The legacy of war and violence has left a devastating impact in my country. Violence still takes its toll on everyday life. It happened today in Kandahar.  As President Karzai stated after the loss of his brother, Ahmed Wali Karzai, the head of Kandahar Provincial Council, “This is the life of all Afghan people; I hope these miseries which every Afghan family faces will one day end.” Sadly, such miseries are ongoing and this includes children. Children continue to bear the brunt of conflict in Afghanistan. They are among the growing number of civilian casualties; and their ability to live safe, healthy and prosperous lives remains in jeopardy.

There is no war zone in Afghanistan; there are no front lines. Violent attacks take place in our villages, markets and public streets, and put Afghan children at risk as they attempt to live normal lives. Forty-four percent of all child-casualties are caused by IED explosions and suicide attacks, which are increasingly intended for soft targets such as civilian roads, schools, and health clinics.  Children, women and other vulnerable groups are the prime victims of such attacks.

Mr. President,

The Government of Afghanistan is committed to fulfilling its responsibility to protect the rights of all children and to addressing violations of children’s rights.  We have initiated a number of important steps, including the launch of an Inter-Ministerial Steering Committee, mandated to develop and implement our National Action Plan, which seeks to prevent the recruitment and use of children in our national security forces, and address all forms of violence against children. Our efforts are geared towards meeting our obligations for child protection.

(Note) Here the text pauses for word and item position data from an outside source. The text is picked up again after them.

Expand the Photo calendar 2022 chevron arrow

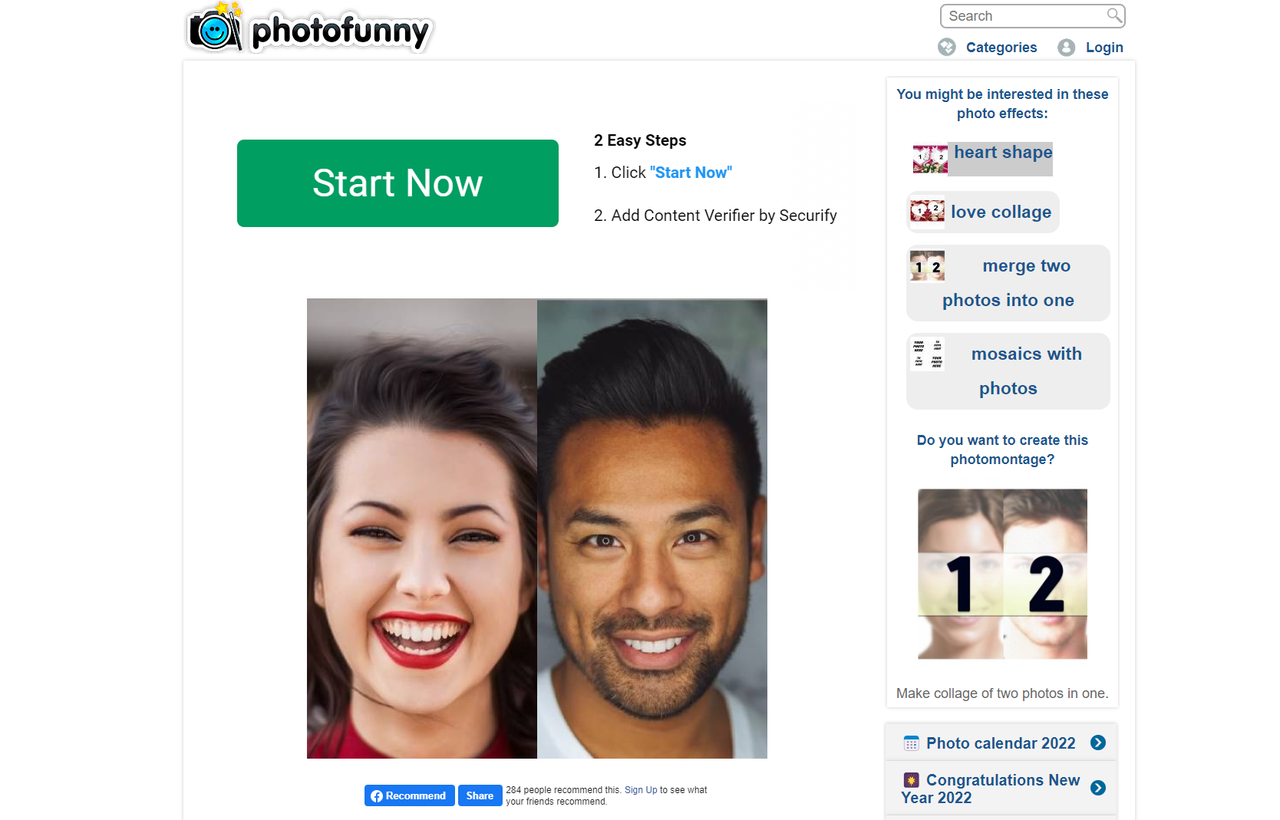[1098, 742]
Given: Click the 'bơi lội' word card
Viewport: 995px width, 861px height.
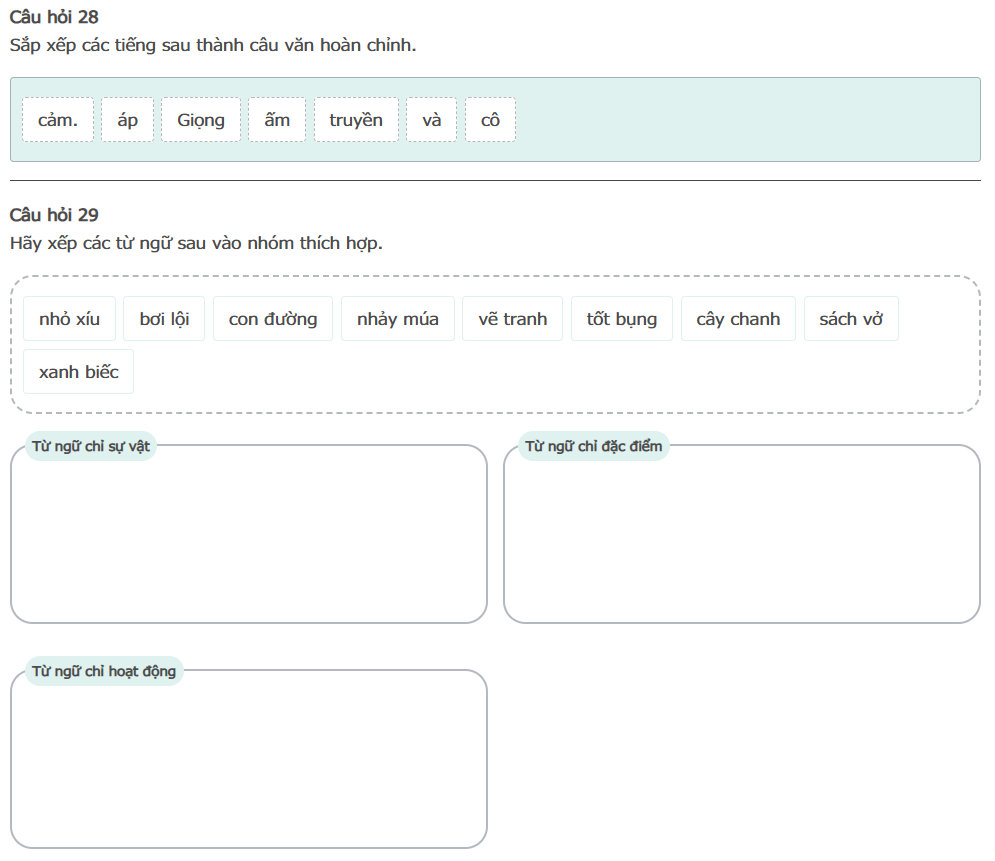Looking at the screenshot, I should coord(164,319).
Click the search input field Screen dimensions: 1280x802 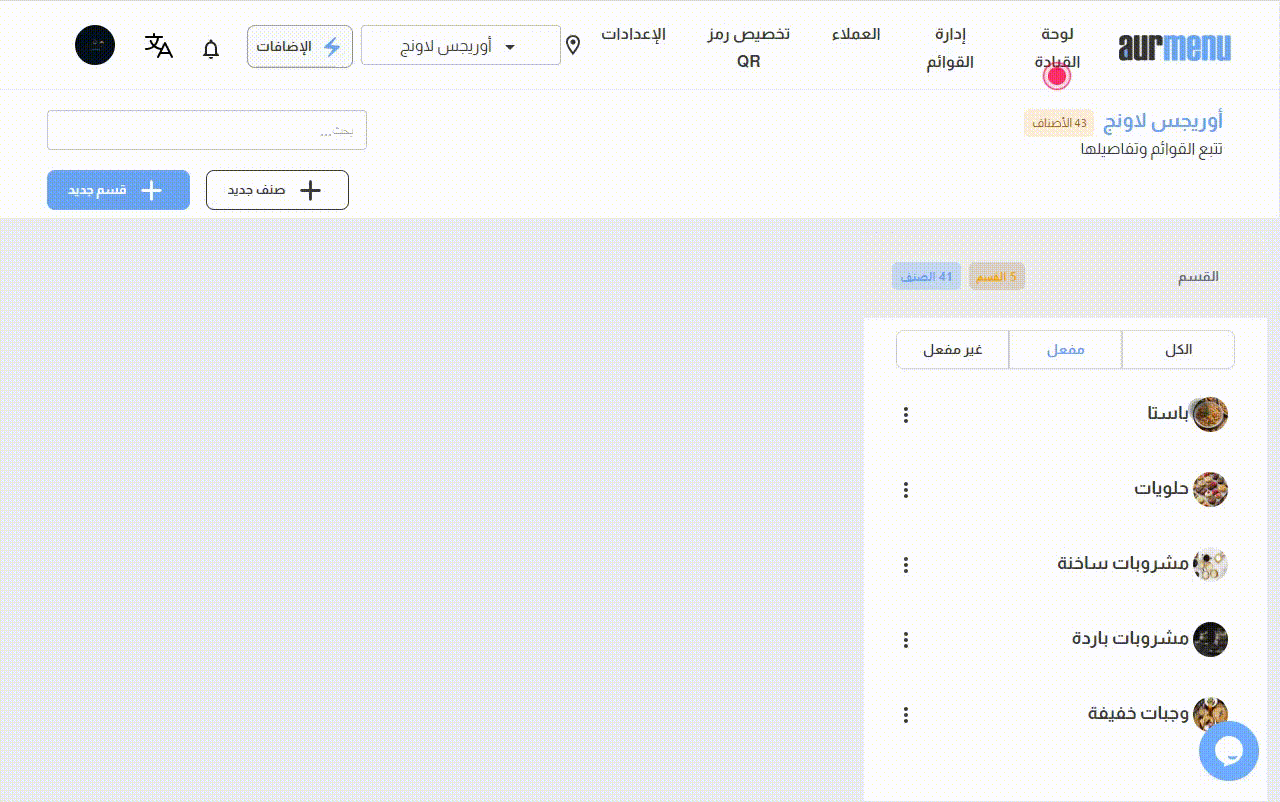pos(207,130)
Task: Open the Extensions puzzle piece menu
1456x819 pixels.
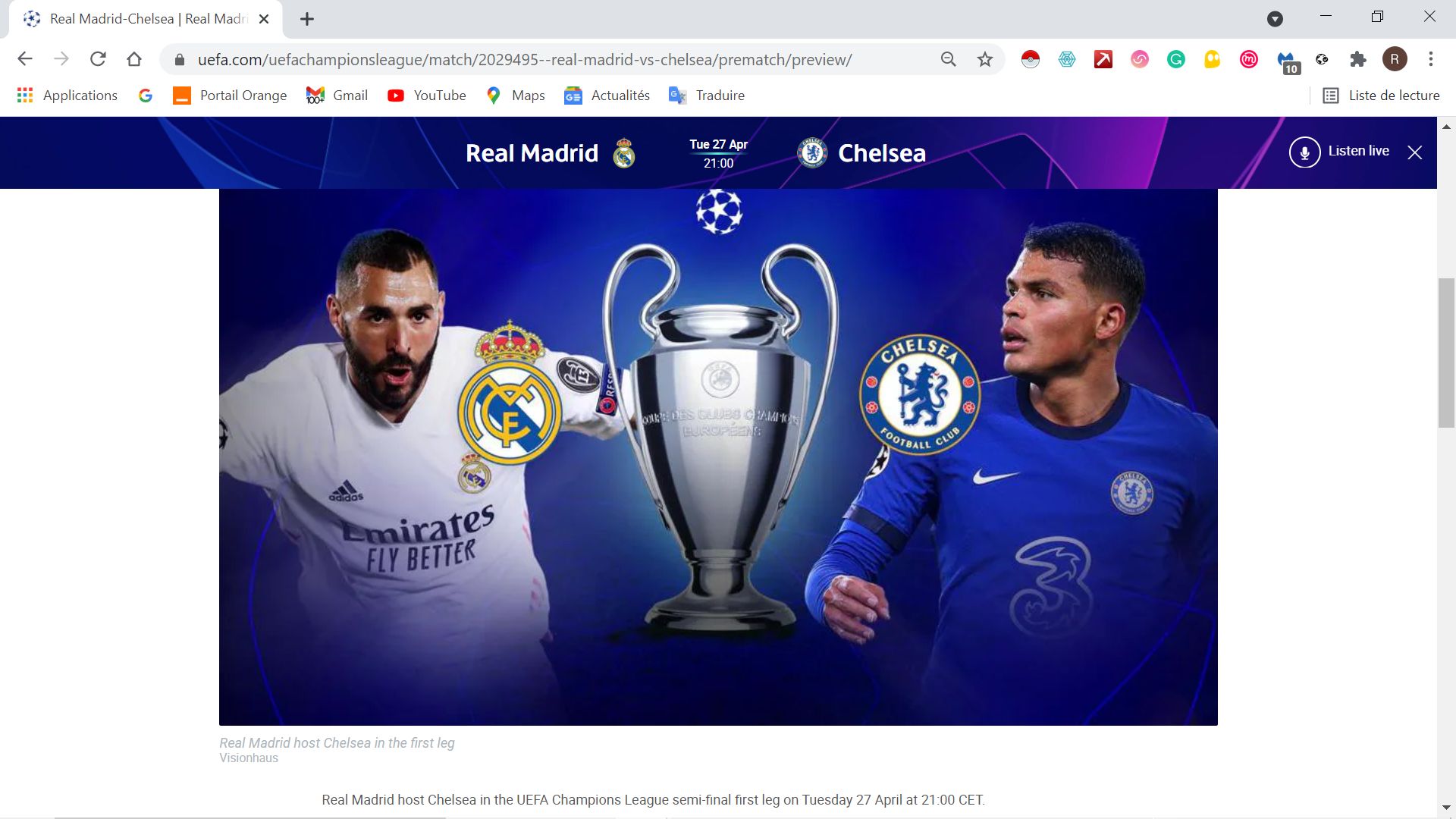Action: pyautogui.click(x=1358, y=59)
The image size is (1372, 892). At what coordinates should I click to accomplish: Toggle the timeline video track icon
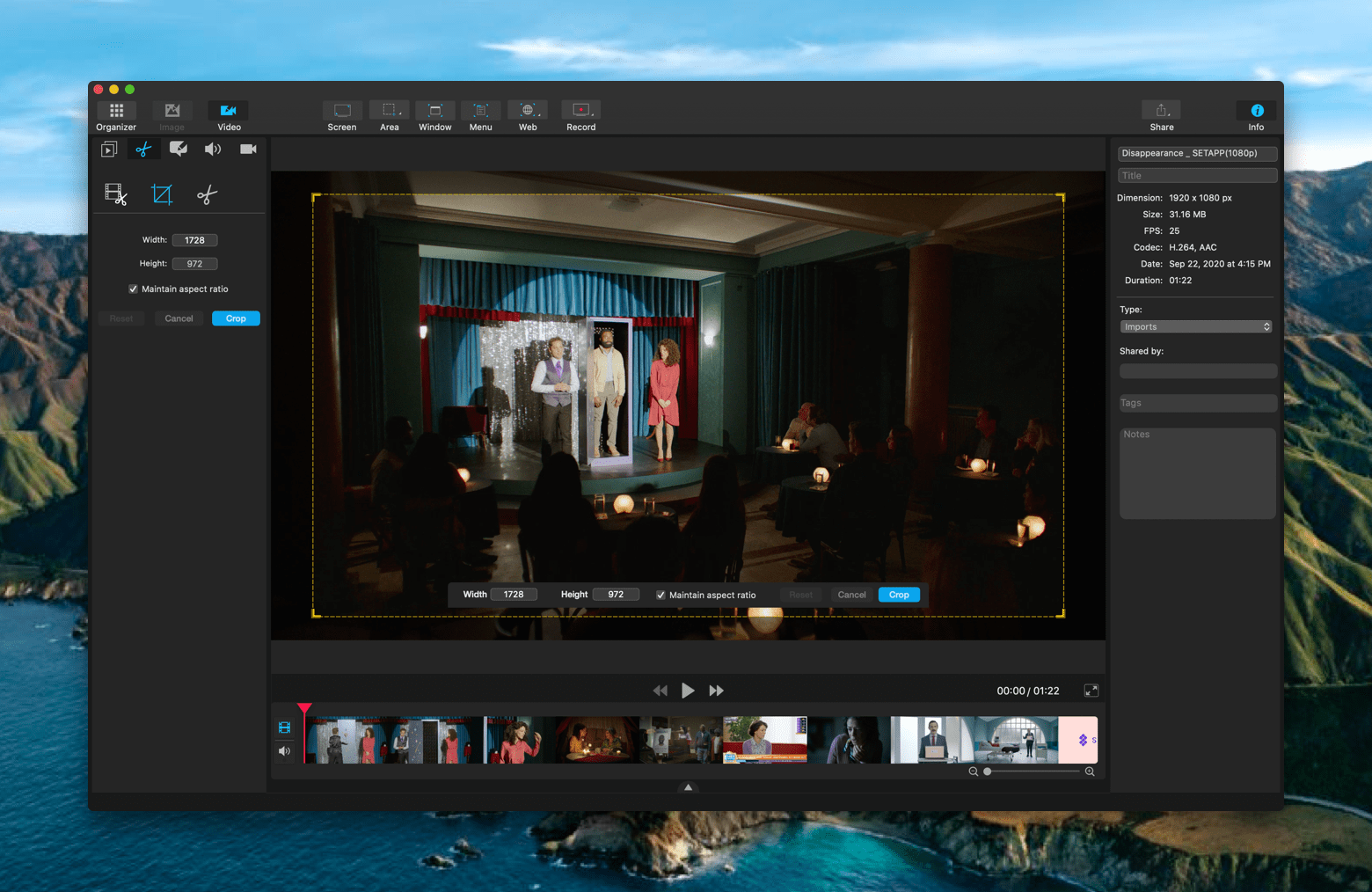284,727
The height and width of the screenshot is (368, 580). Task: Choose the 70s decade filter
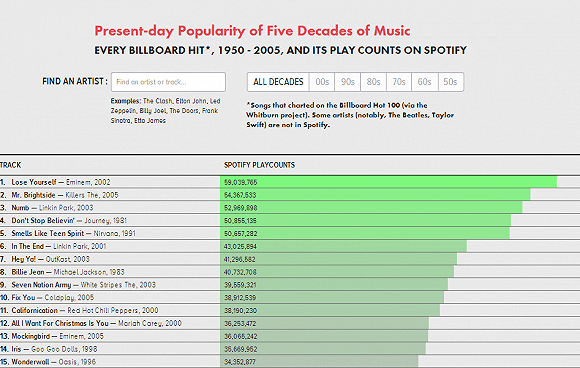[x=399, y=82]
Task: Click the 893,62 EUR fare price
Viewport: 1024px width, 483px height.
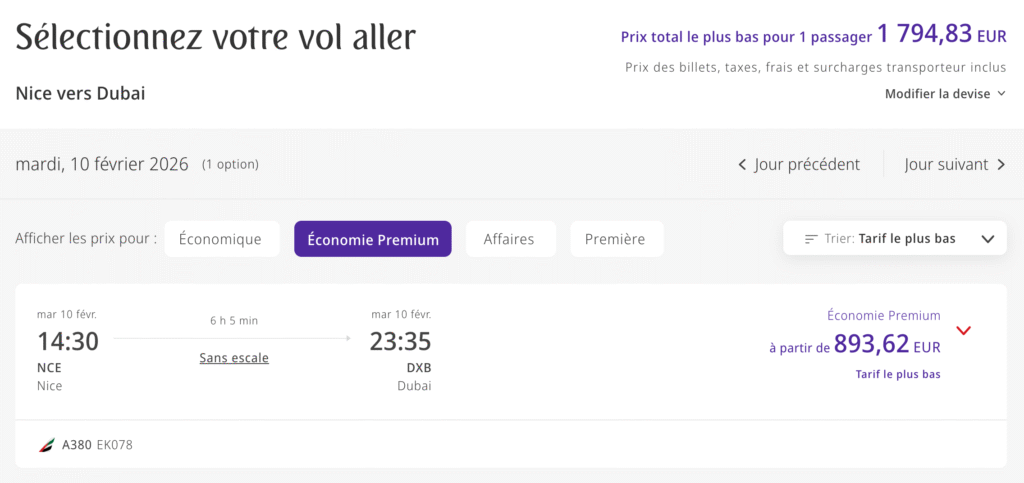Action: pos(887,345)
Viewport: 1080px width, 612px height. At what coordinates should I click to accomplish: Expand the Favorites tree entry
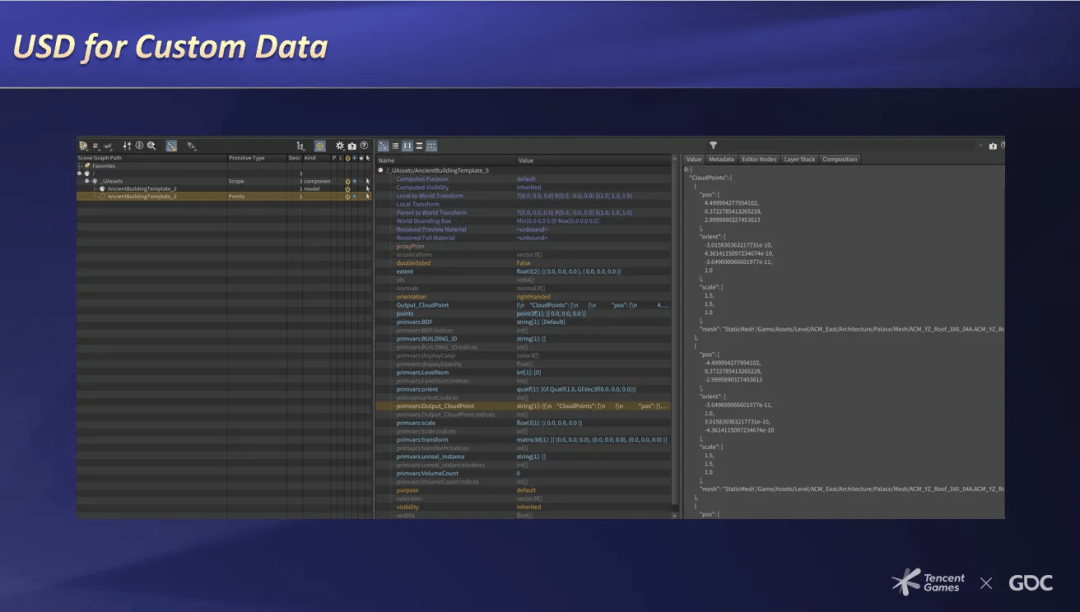(80, 166)
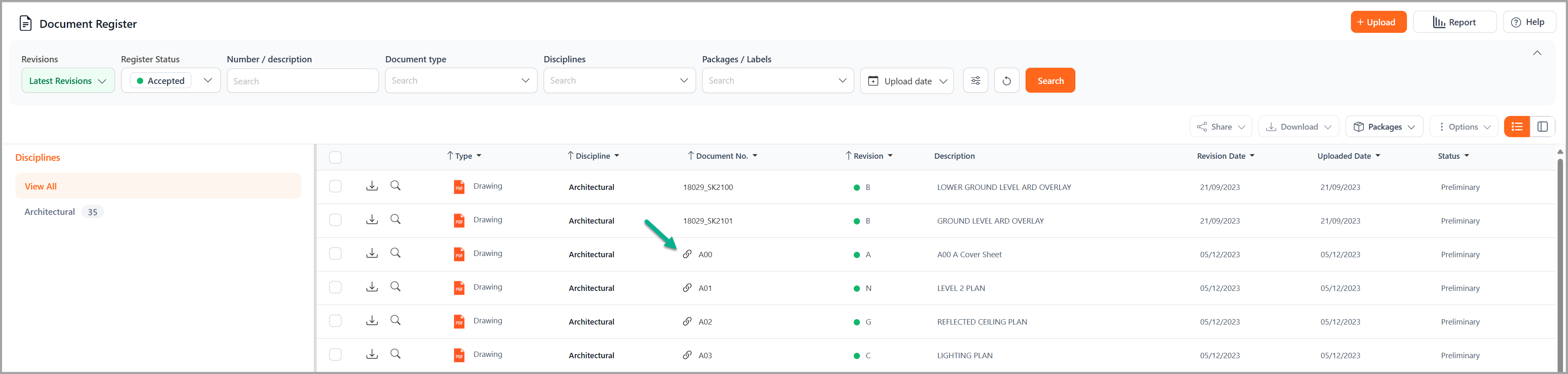Screen dimensions: 1568x374
Task: Open the Latest Revisions dropdown
Action: [68, 80]
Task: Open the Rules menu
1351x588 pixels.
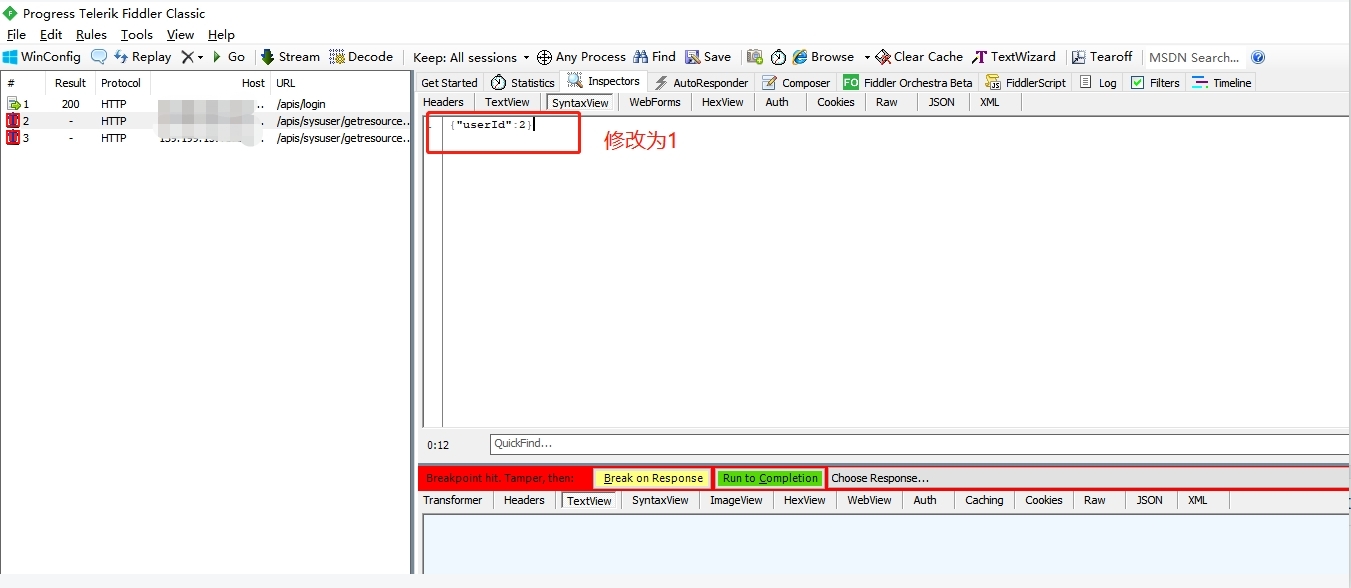Action: (91, 35)
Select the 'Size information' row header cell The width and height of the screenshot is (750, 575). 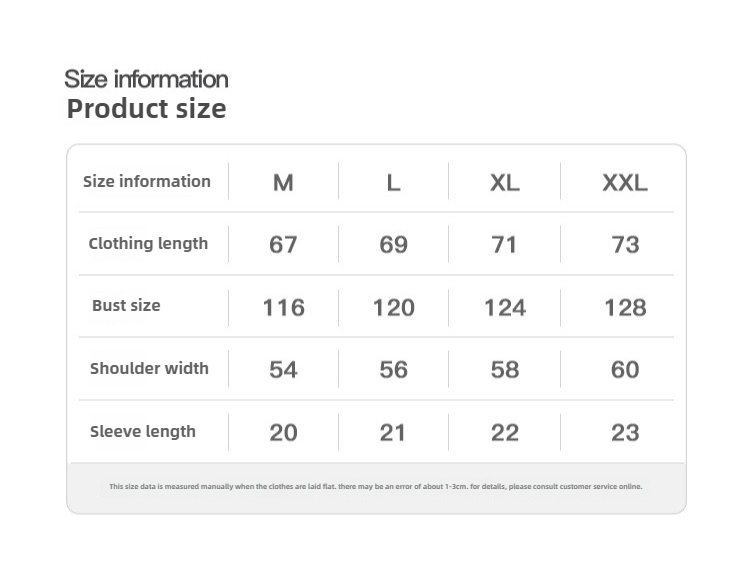[x=147, y=181]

We are working closely with the UN Country Task Force on Monitoring and Reporting, and the Security Council Working Group on Child Protection to protect children’s rights to security, education and health care. I take the opportunity to welcome the working group’s recent visit to Afghanistan, led by Ambassador Wittig, during which important discussions were held with relevant government entities to enhance progress in the lives of Afghan children.

Mr. President,

We all must address the disturbing rise in child-suicide bombers employed by extremist militant groups. Recent reports of terrorist networks training and selling children to militant groups for suicide bombings are gross violations of children’s rights in all countries.

A child’s vulnerability, from knowing nothing outside of a war-torn existence, is not up for exploitation in war; a child’s innocence is not fair game for fighting strategy; and most importantly, a child’s body is not a weapon for war, by the standards of the constitution of Afghanistan or by international law. The use of these children in suicide attacks is a heinous crime which must be addressed with firm conviction.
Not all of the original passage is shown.